I volti delle quattro suore martirizzate in Yemen.

Piccoli semi di un amore più grande

Suor Cyrene, madre provinciale per l'Italia delle Missionarie della Carità, parla della morte delle consorelle ad Aden. «Offriamo la nostra vita a Dio per i poveri». E la violenza subita? «Si può rispondere solo col perdono». (Da Radio Vaticana)
Antonella Palermo

Nello Yemen non ci sono ancora certezze sulla matrice del commando che nei giorni scorsi ha attaccato la Casa di cura per anziani e disabili di Aden, gestito dalle suore di Madre Teresa di Calcutta. Gli assalitori hanno ucciso quattro religiose e altre 12 persone che lavoravano nella struttura. È sopravvissuta solo la superiora, suor Sally, mentre padre Tom, un salesiano, è stato sequestrato dai jihadisti: di lui si sono perse le tracce. Suor Cyrene, provinciale per l'Italia delle Missionarie della Carità, racconta come sta vivendo la sua comunità questa drammatica vicenda, che ricorda il martirio di altre tre suore nello Yemen, nel 1998: «Con la comunità stiamo vivendo nel silenzio, nella preghiera, nell’ascolto della Parola di Dio, della sua volontà. Certo nella sofferenza, ma anche nella speranza che tutto questo sia un seme per una vita nuova, per un amore più grande».

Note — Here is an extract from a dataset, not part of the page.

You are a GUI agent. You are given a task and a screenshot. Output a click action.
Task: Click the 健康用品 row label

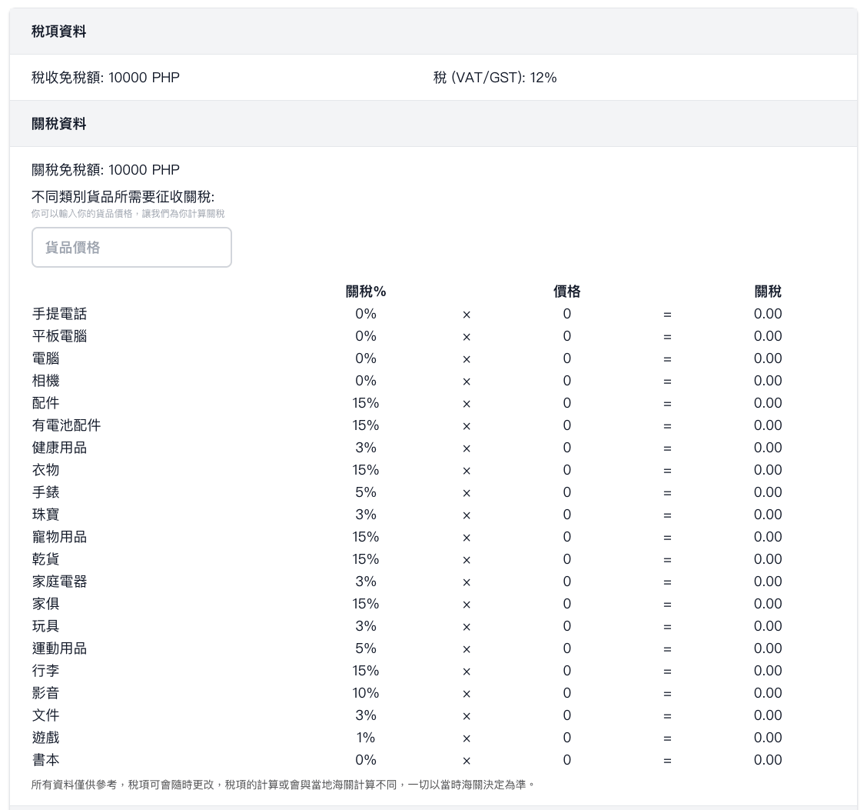pyautogui.click(x=59, y=448)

Sono state donne che hanno dato vita, restituendo molte persone ad una vita dignitosa, offrendo il loro aiuto e hanno dato la vita…
Come Missionarie della Carità, offriamo la nostra vita a Dio per i più poveri tra i poveri. Madre Teresa direbbe: «Sono Gesù per noi» e i loro occhi sofferenti sono lo sguardo di Cristo che sulla Croce grida: «Ho sete! Ho sete del tuo amore». Quindi le suore avevano già offerto la loro vita. E allo stesso tempo essere ai piedi della Croce con Maria, assistere Gesù che è in agonia. E questo è stato anche il motivo per cui le suore sono rimaste lì, ad Aden, a servire i poveri, nel nascondimento, nel silenzio… Una vita quotidiana fatta di piccole cose: questo è vivere ai piedi della Croce. Anche durante i bombardamenti di questi ultimi mesi, le suore erano ben consapevoli che stavano rischiando la loro vita. E poi dobbiamo parlare dei collaboratori: di quelle persone che sono state uccise e hanno lasciato le loro famiglie.

Lei aveva avuto qualche contatto con loro?

Solo con una suora, suor Marguerite: una suora molto gioiosa.

C’era anche spazio per un po’ di paura oppure paura non ce n’è mai?
Timore c’è sempre: timore misto al coraggio. Soprattutto supportati dalla grazia.

Voi avete deciso, come Missionarie della Carità, di restare a servire i poveri e i bisognosi…
Sì. Noi abbiamo altre tre comunità adesso presenti in Yemen. Abbiamo persone malate, persone disabili e non le lasciamo.

Il Papa domenica all’Angelus ha commosso per le parole che ha pronunciato ricordando queste quattro suore definendole “martiri dell’indifferenza”. Come hanno risuonato in lei queste parole di Papa Francesco?

Il Santo Padre ha parlato dell’”indifferenza” e Madre Teresa diceva che “l’indifferenza è il più grande male che affligge l’umanità”. Poi parliamo di misericordia: la parola stessa ci indica il cuore, ci porta il cuore. E sembra che due delle suore siano state colpite direttamente al cuore. Quindi è una questione di cuore. L’indifferenza ci fa morire dentro. La misericordia rende vivo il cuore, quindi possiamo solo rispondere con il cuore. A quello che sembra violenza, attacco, aggressività e anche indifferenza, si può solo rispondere con la misericordia, quindi con il cuore: una scelta del cuore.